**BRIEF:**
Count the lines below that contain the string "resolution", with case counting. Give only the number.

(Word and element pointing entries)
####################

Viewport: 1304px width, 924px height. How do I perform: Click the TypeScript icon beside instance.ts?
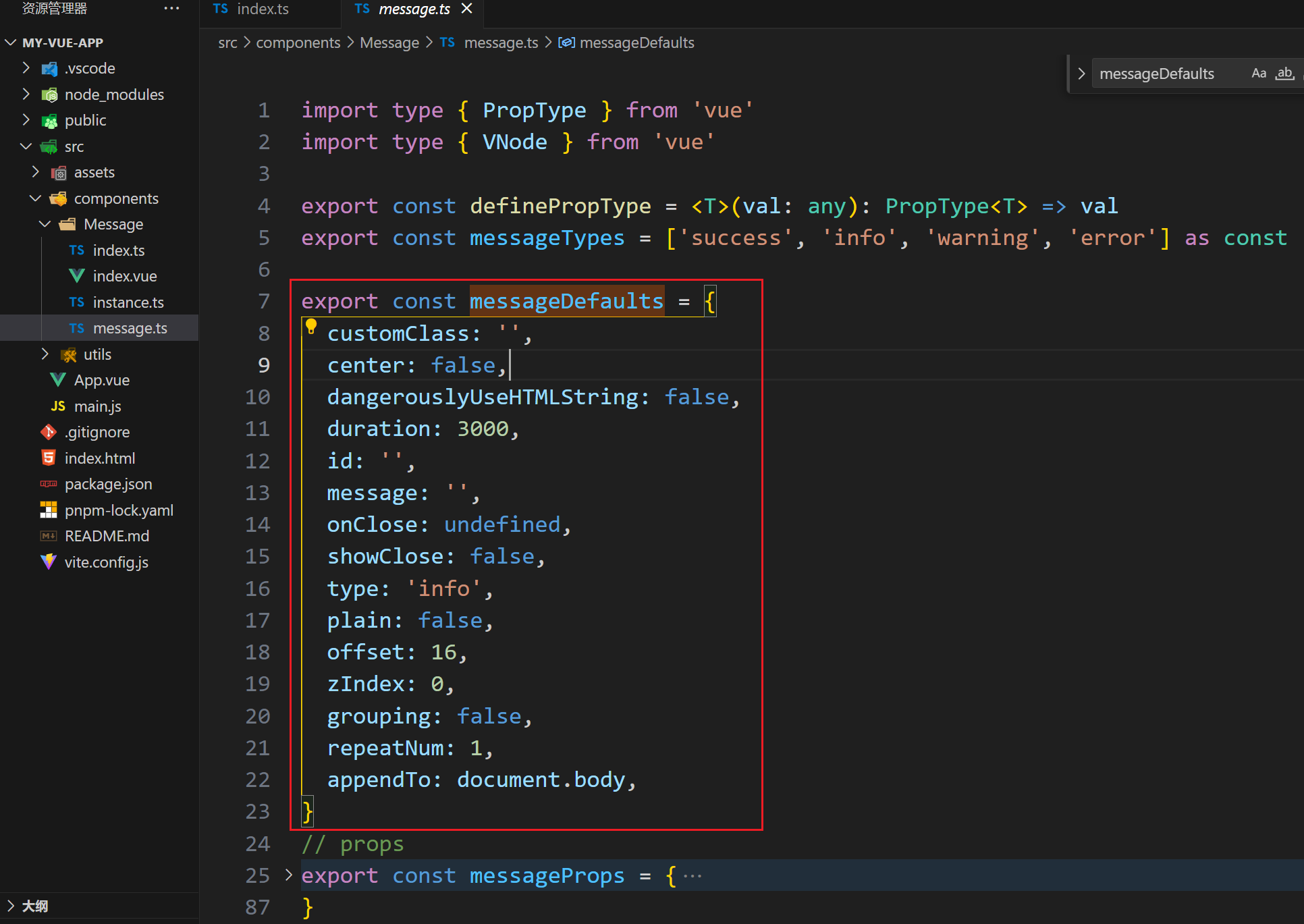click(x=76, y=302)
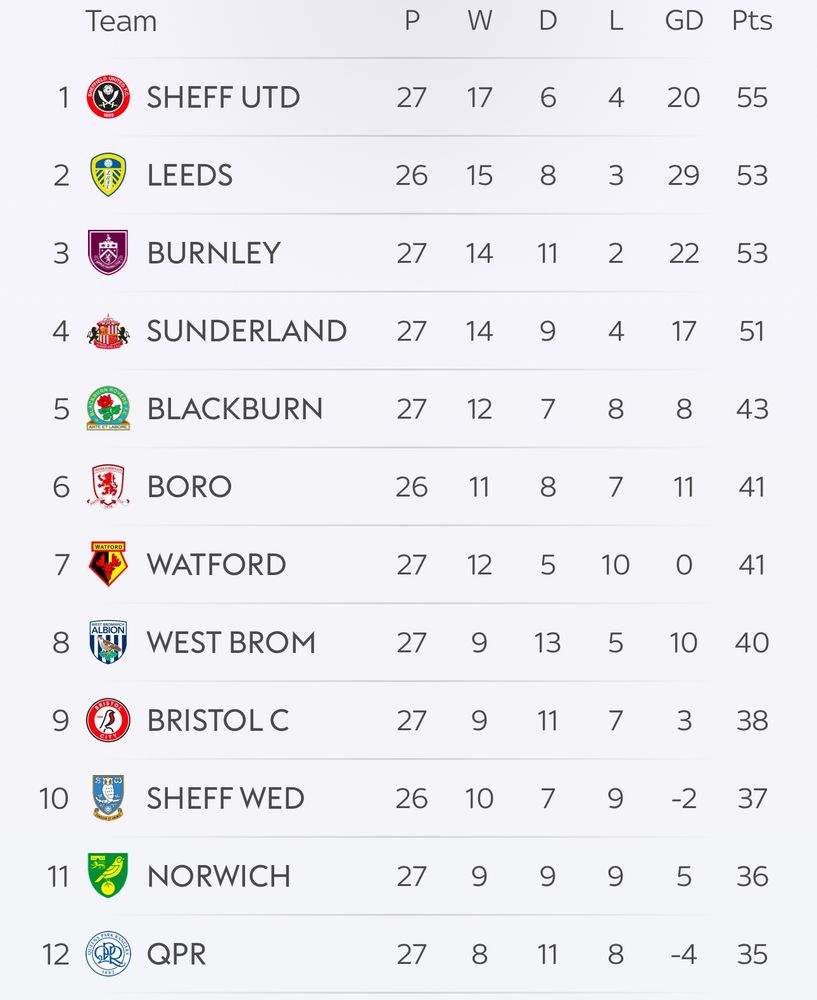The height and width of the screenshot is (1000, 817).
Task: Click the Bristol City crest
Action: tap(108, 720)
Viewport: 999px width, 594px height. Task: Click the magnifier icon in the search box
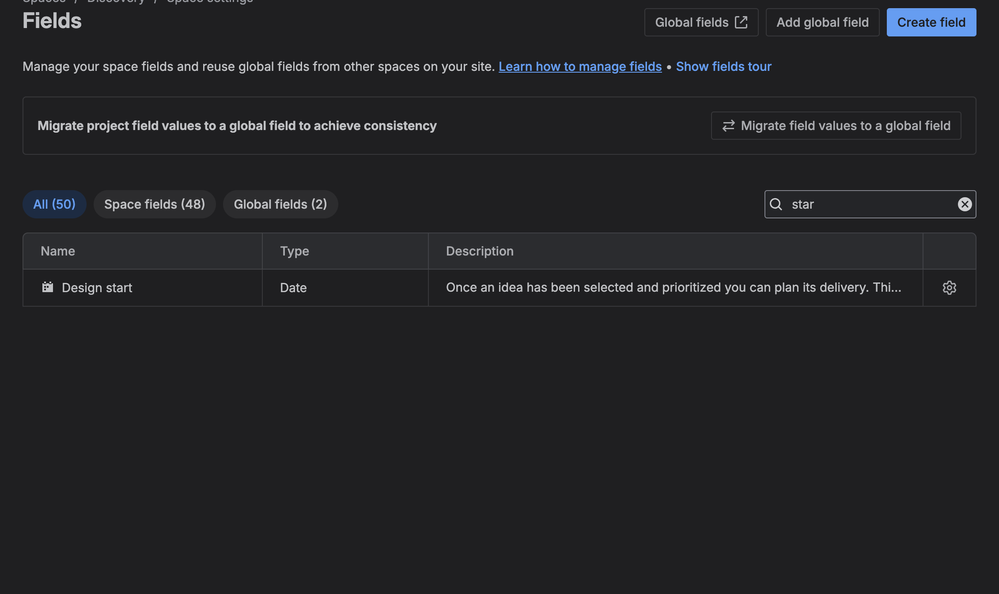pyautogui.click(x=776, y=204)
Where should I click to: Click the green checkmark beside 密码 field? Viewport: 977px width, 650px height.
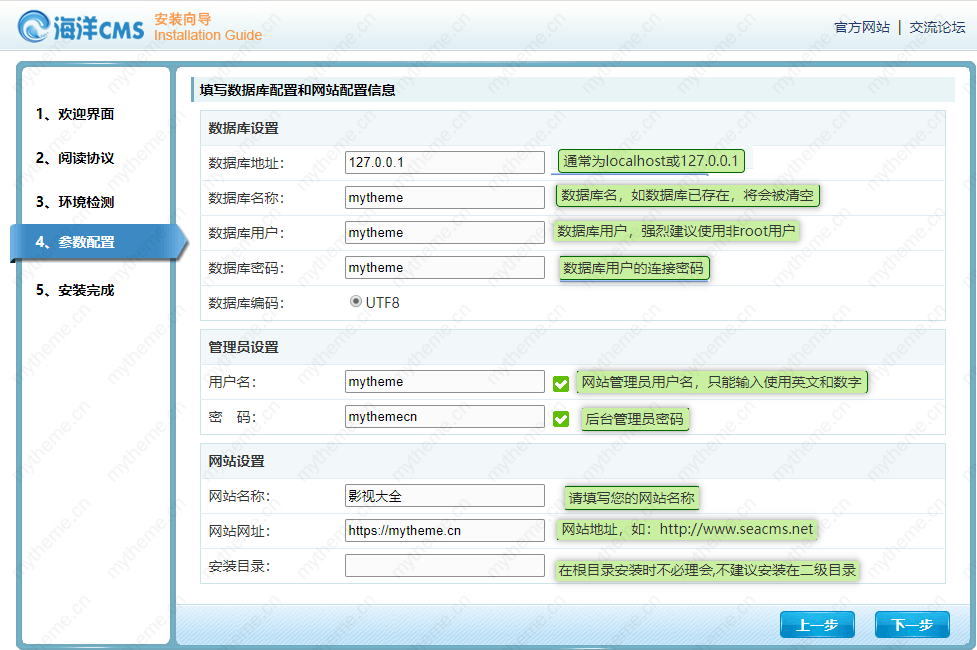(560, 418)
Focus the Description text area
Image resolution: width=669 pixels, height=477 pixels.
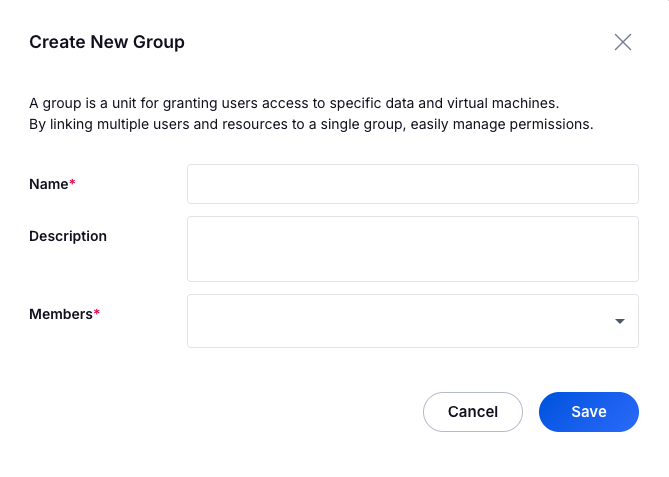click(412, 249)
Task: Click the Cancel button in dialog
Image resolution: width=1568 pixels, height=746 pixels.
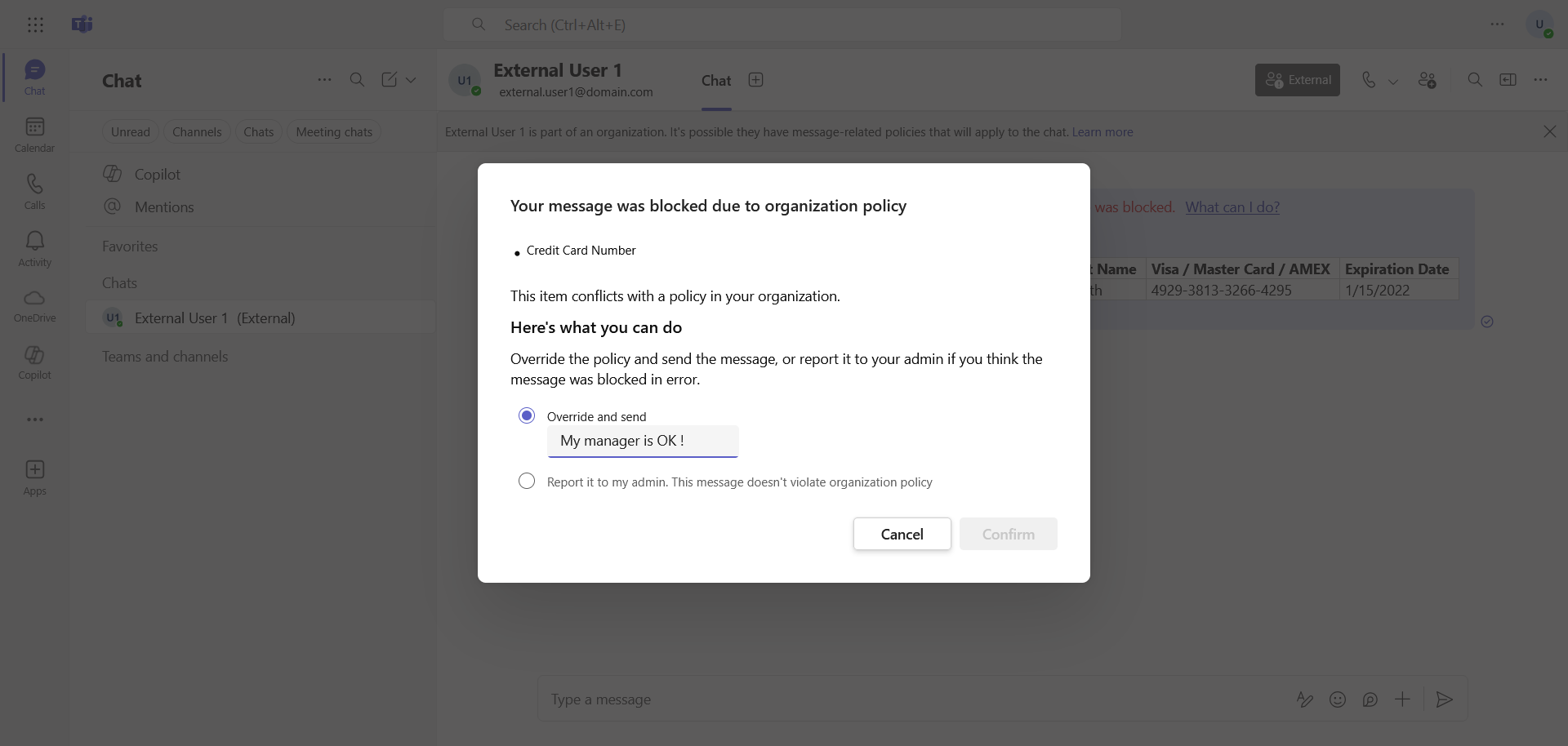Action: 902,534
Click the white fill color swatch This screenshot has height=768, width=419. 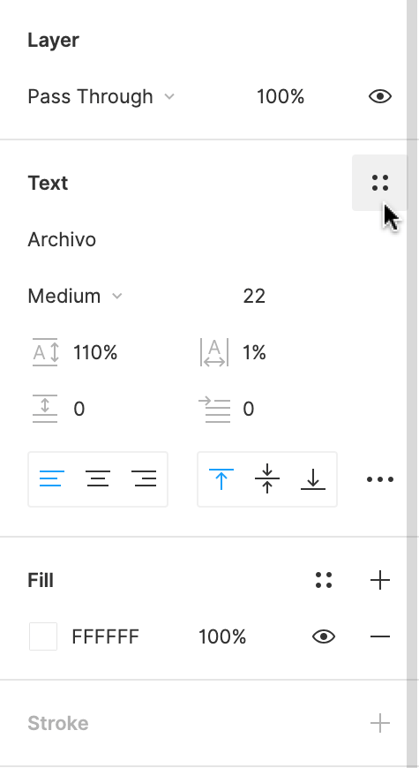pyautogui.click(x=43, y=637)
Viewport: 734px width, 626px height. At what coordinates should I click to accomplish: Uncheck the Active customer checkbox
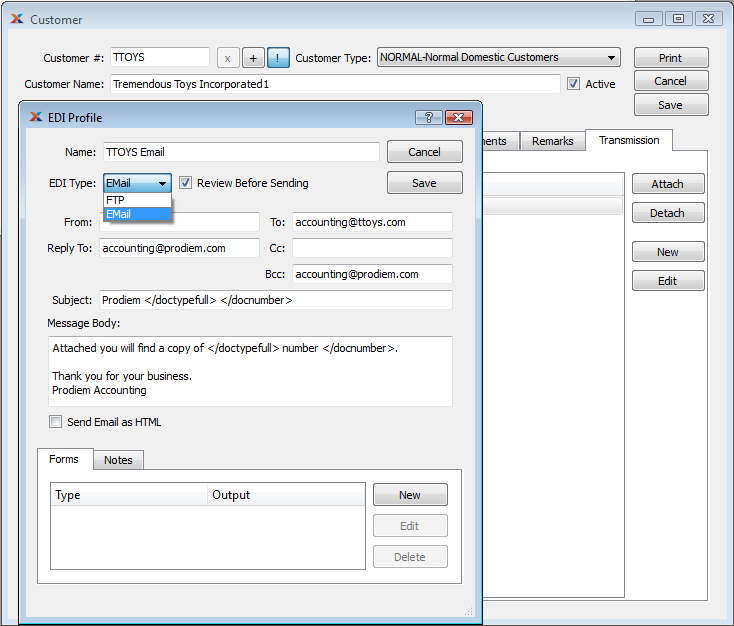573,84
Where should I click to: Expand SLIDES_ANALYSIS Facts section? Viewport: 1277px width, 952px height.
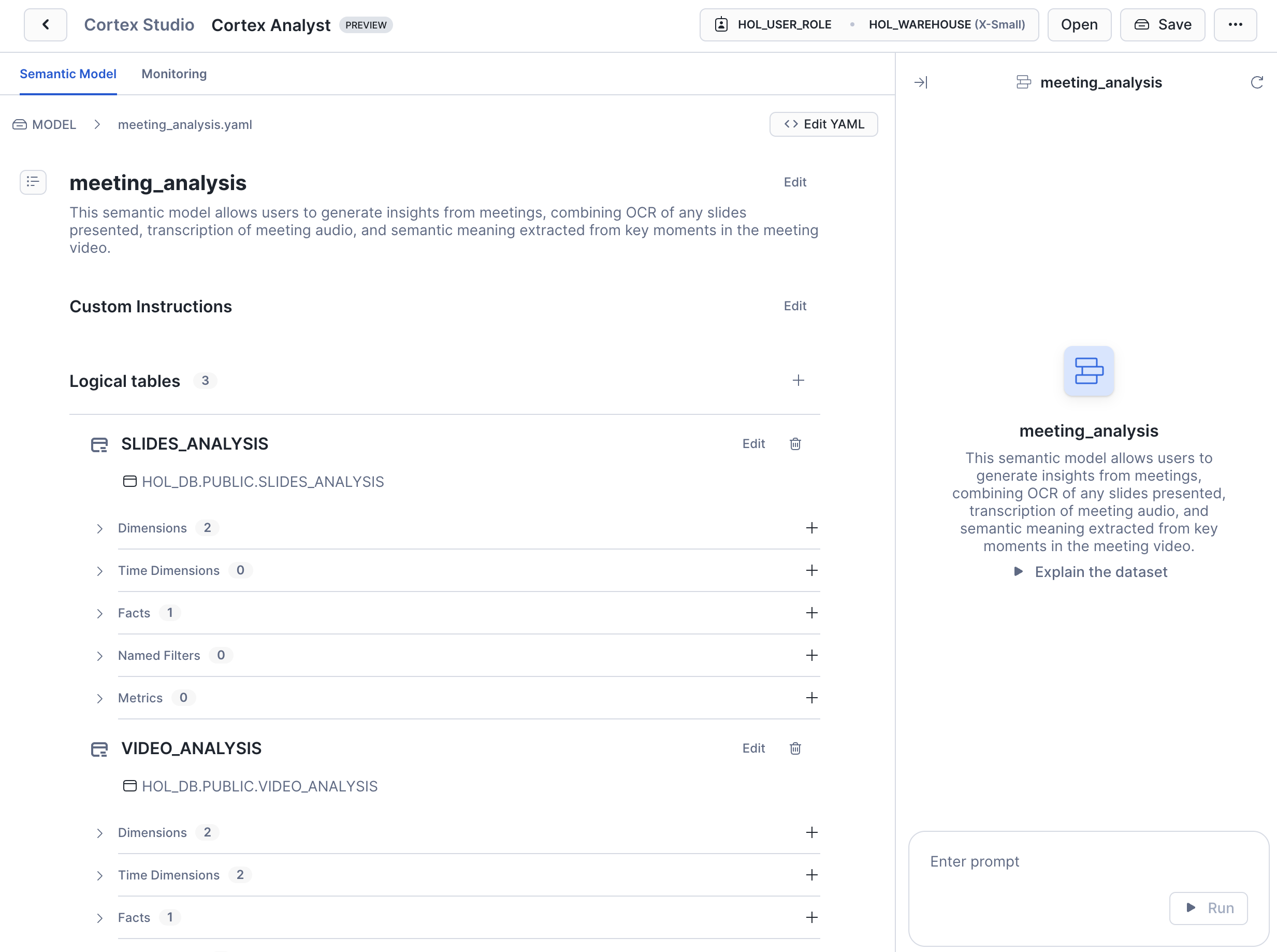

####################

**FULL OUTPUT:**
2